Buckwitz focused on productions of Bertolt Brecht's plays which he directed himself, such as Der kaukasische Kreidekreis in 1955 and Mutter Courage und ihre Kinder in 1958, with Therese Giehse in the title role. He also produced works by contemporary authors such as Friedrich Dürrenmatt, Max Frisch, Rolf Hochhuth, Eugène Ionesco, Arthur Miller, Jean-Paul Sartre and Tennessee Williams, some of them performed in Germany for the first time. He tried to open the theatre to all social classes, achieving an occupancy rate of up to 90 percent. His programs were criticised by some as communist propaganda. After health problems and budget disputes with the city government, Buckwitz announced his resignation in January 1967, serving until his contract ended in August 1968.

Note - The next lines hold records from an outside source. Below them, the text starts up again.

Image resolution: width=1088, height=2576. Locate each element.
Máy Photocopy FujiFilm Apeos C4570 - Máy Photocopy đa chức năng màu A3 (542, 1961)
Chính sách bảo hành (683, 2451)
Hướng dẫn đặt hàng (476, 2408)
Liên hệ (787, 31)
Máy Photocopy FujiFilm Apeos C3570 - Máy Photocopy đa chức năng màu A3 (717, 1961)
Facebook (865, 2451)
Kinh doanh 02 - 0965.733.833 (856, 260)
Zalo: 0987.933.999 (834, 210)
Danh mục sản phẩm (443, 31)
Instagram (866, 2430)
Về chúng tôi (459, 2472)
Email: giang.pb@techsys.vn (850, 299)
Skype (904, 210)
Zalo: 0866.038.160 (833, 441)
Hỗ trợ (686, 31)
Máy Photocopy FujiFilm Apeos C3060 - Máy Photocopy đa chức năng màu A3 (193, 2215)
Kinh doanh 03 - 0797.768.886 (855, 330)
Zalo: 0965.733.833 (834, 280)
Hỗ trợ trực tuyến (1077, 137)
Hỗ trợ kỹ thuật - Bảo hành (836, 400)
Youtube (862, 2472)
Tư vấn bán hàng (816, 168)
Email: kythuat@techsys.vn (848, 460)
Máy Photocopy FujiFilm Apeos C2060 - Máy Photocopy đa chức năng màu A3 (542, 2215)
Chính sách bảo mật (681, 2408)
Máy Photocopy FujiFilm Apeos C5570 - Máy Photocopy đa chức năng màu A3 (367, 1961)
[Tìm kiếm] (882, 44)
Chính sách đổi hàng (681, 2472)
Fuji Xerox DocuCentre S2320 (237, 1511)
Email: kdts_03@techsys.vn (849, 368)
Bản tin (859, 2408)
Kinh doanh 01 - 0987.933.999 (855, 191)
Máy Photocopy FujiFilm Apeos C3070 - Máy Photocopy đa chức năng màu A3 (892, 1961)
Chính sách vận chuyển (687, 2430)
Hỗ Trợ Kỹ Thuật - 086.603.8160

In 1962, Buckwitz became vice president of the Deutsche Akademie der Darstellenden Künste.

=== Zürich ===
Buckwitz was director of the Schauspielhaus Zürich from 1970 to 1977. His appointment there led to a fierce controversy with the journalist Hans Habe, who accused him of having once been a henchman of Adolf Hitler, in an article for the newspaper Welt am Sonntag. Habe based his accusation on quotations from the book Heimkehr: Vertrieben aus deutschem Land in Afrika, published in 1940 by the Reichskolonialbund under Buckwitz's name. Buckwitz replied that parts of his manuscripts written in 1940 on his return from internment in Tanganyika in a camp at Berchtesgaden had been altered without his knowledge before publication, while Friedrich Dürrenmatt and Rolf Hochhuth, among others, took sides for Buckwitz. Buckwitz was confirmed in office with a vote of confidence from the Board of Directors of the Zurich Schauspielhaus, which he fulfilled until 1977.

=== Late years ===
In December 1977 Buckwitz appeared as an actor in the role of Luis Concha Córdoba in the German television film Der Tod des Camilo Torres oder: Die Wirklichkeit hält viel aus, directed by Eberhard Itzenplitz. He worked as a freelance director until his death. At his request, he was not buried in his last place of residence, Zürich, but in Frankfurt. His extensive written legacy is held by the Academy of Arts, Berlin.